Start of Block
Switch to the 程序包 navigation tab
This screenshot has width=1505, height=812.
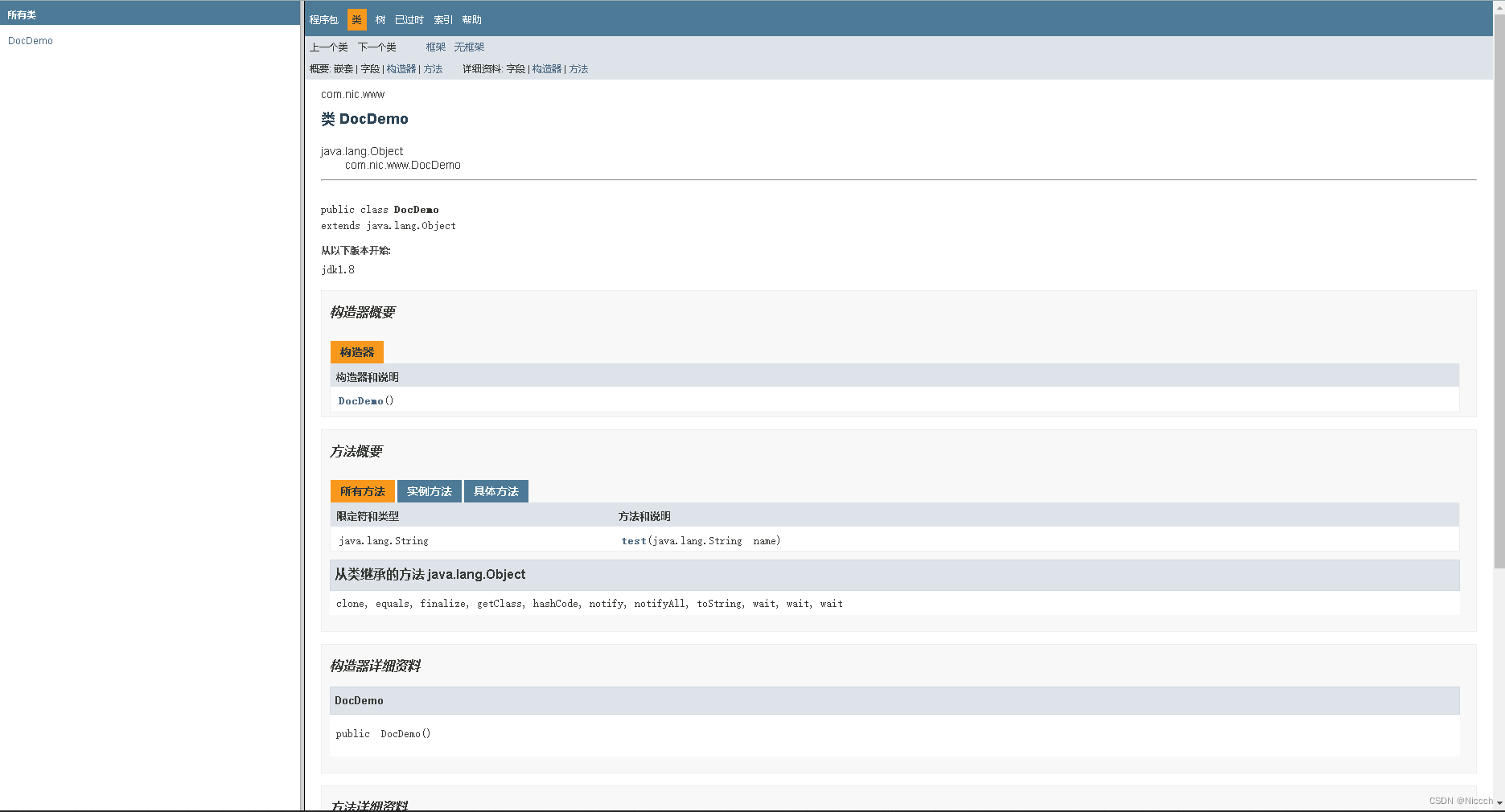323,19
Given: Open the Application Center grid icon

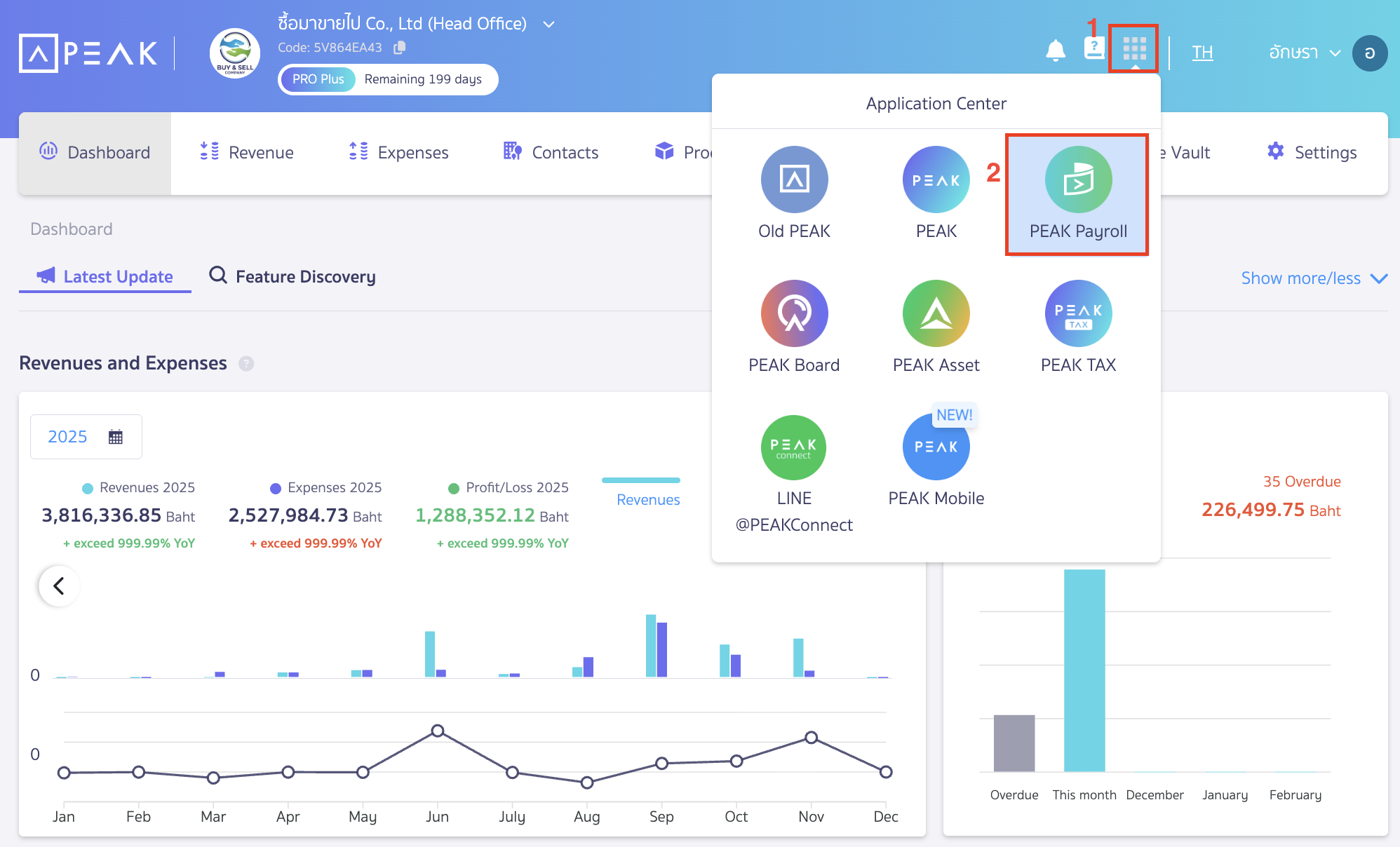Looking at the screenshot, I should (x=1133, y=49).
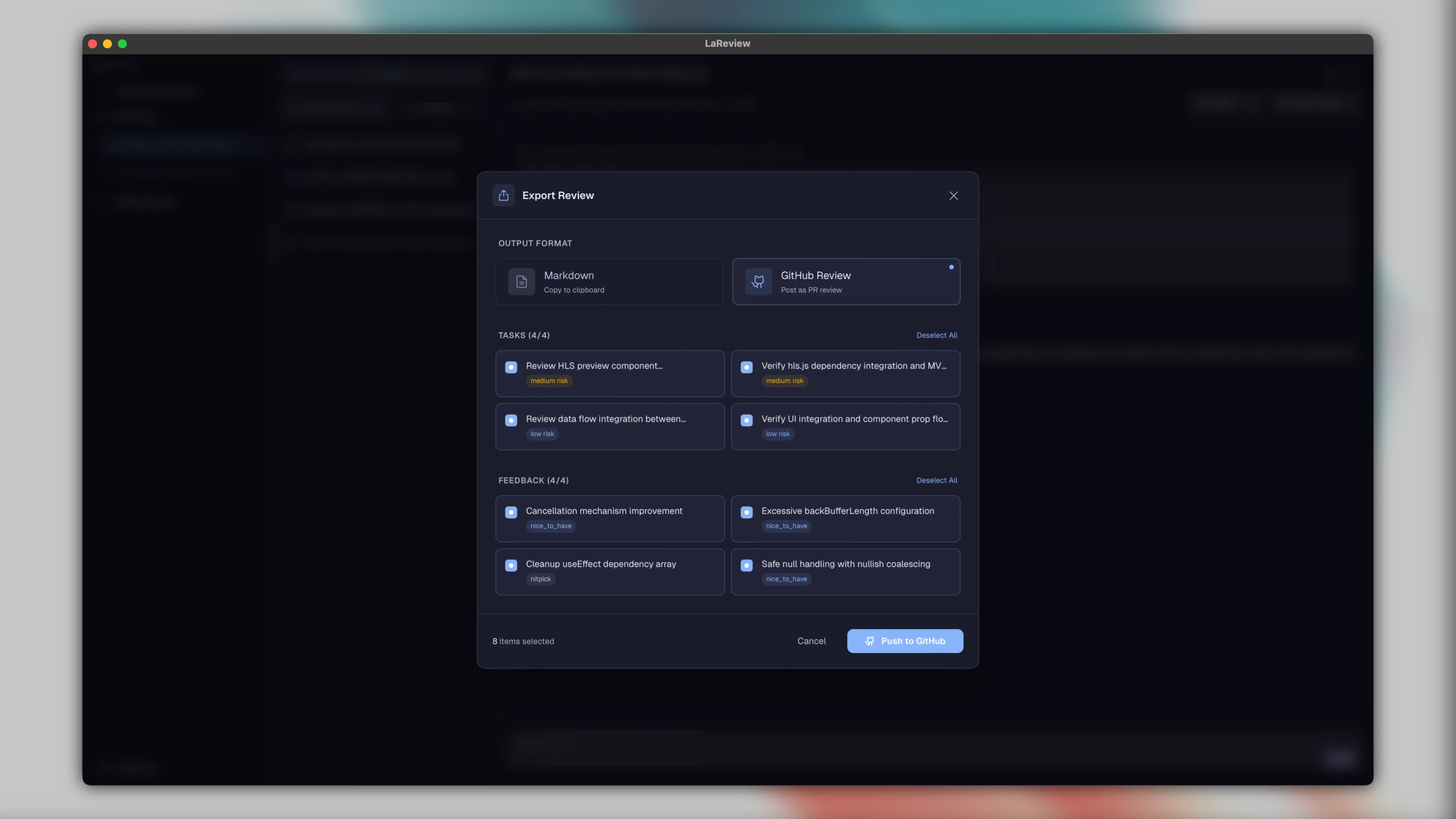Image resolution: width=1456 pixels, height=819 pixels.
Task: Click the medium risk badge on HLS task
Action: (x=549, y=381)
End of Block
_Problem statement:_
Please make an exact copy of the whole listing and leave out its pictures.

_Answer area:_
Switch to the 程序包 navigation tab
This screenshot has width=1505, height=812.
323,19
Given: Open the Application Center grid icon

Looking at the screenshot, I should (x=1133, y=49).
Image resolution: width=1456 pixels, height=819 pixels.
Task: Click the medium risk badge on HLS task
Action: (x=549, y=381)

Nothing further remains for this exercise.